R&B Artist Bloom Embraces Every Facet of Her Personality With New Album Colors

Bloom's latest album Colors taps into soul-deep expressions through sensual R&B.
CALVIN JAMES LEWIS
Bloom's latest album Colors taps into soul-deep expressions through sensual R&B.

Kalyn McNeil, who makes invasive, sensual R&B under the name Bloom, knows how to set the mood. Her songs ripple like pinpricks across the skin, and the relatively unadorned production places due emphasis on her expressive, octave-spanning voice. In a Bloom song, feelings are magnified to the cellular level.

It's not surprising, then, that McNeil wanted to debut her new album, Colors, at an intimate showcase at the Monocle a few weeks back. She only made the date known to the public 24 hours in advance; her true audience was her family and friends, none of whom had heard the new songs yet.

"I wanted to explain each song and where I was in my life when I wrote them," McNeil says. "I really didn't let anyone hear the album when I released it. Even my best friend, who I talk with every day, she hadn't heard it."

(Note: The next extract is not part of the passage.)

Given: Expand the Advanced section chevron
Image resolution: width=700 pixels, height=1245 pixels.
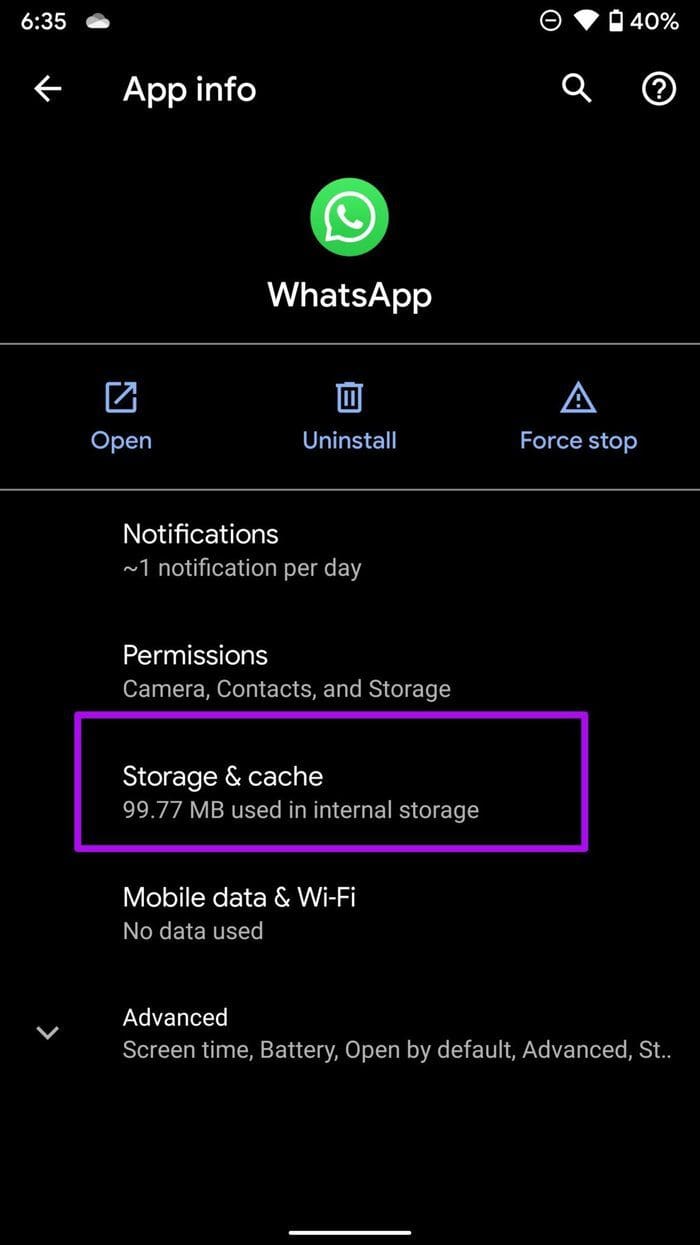Looking at the screenshot, I should click(48, 1033).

McNeil says that the title of Colors was inspired by her desire to show "each color of my personality." That personality is shown in full here, though McNeil admits that some artifice is an essential part of the Bloom experience. "Bloom is an alter ego of Kalyn; sometimes I speak about her in the third person because she is definitely more free and more open," she says with a laugh.

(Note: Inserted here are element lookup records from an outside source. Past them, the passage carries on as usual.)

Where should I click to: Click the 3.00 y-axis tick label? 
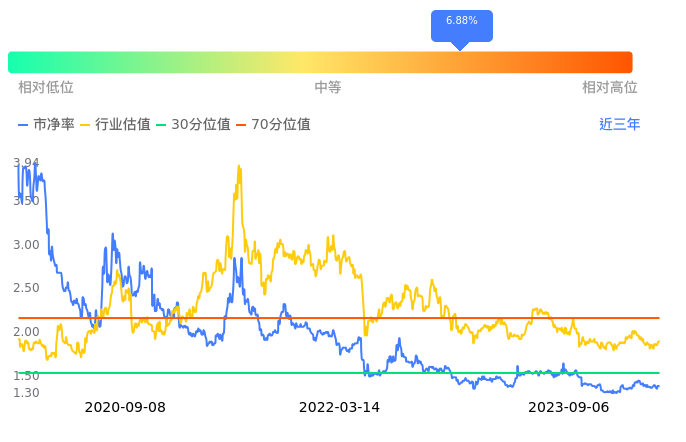click(x=26, y=245)
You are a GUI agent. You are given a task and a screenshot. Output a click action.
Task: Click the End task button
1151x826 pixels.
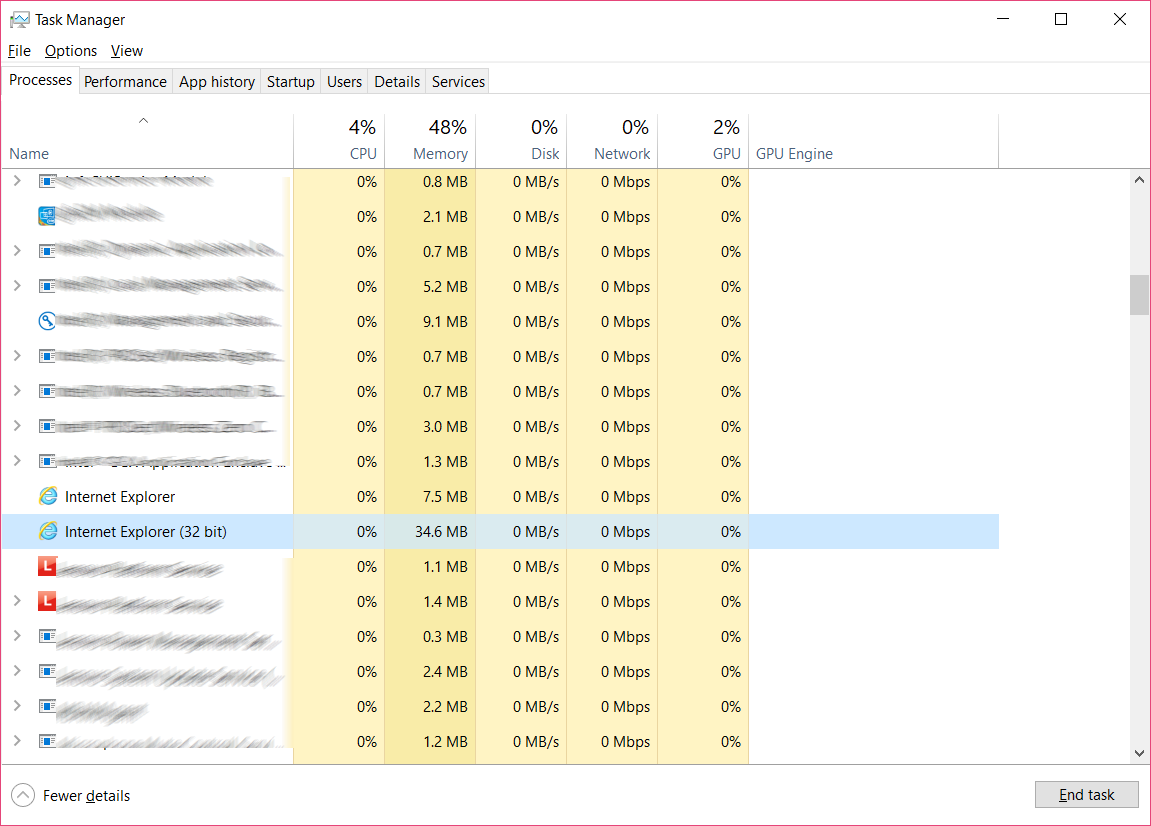[x=1086, y=794]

Surprisingly, given the emotional honesty of her music, McNeil says that people often find her somewhat cold and direct; it's in her music where that alter ego taps into soul-deep expressions.

"I would say that music is the most emotional aspect of my being," she says. "It's my way of spreading love and feeling. I want to connect with people on an emotional level."

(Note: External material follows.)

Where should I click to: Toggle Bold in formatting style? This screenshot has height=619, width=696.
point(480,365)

Her last album, [SIN]SES, was written over the course of a few years; the timeline for Colors was much more compressed. Inspired by the birth of her second son, McNeil worked at an accelerated pace and wrote the songs in a few months.

"I met my new guy, so I was starting a new chapter with a new person: ending a relationship, beginning a relationship, becoming a mother," McNeil says. "Pregnancy was different this time, postpartum was different this time, and my focus had shifted to cooking and doing the daily duty of what a mom does. I went through a lot of emotions and life changes."

The first song on Colors, an intense, bass-heavy track called "Go Crazy," sprang from a trip she took to Bonnaroo as an artist with the Red Bull Music Academy. She had just stopped breastfeeding her son and was spending the first extended time away from him, an experience heightened by the music-festival setting. McNeil recalls the feeling of regaining her individuality that week: "Shit, I'm me again!"

"It's like a rebirth all over again," she says of the experience. "There's so many things women go through after pregnancy."

That theme of rebirth, and of reclaiming her body, has been a central thread ever since McNeil started performing as Bloom. Even the visual components of her music emphasize a bodily freedom and a comfort with showing skin that underscores McNeil's sensual songs.

"I was very much ashamed of my body most of my life; I think a lot of women go through that body-shaming period," she says. For McNeil, that shame spread through much of her persona as a young woman. "I was afraid to sing, I was afraid to show my skin. I was afraid to wear shorts until halfway through high school!"

Motherhood provided a viscerally new experience for McNeil, one that spread into her artistry and her self-image.

"There was a shift in me after I had my first child; it pushed me to be comfortable and confident," she says. "One of my duties I have given myself as an artist is to help women be more free with their bodies. It's something I have to work on every day. It's been a process, and I'm so proud of myself."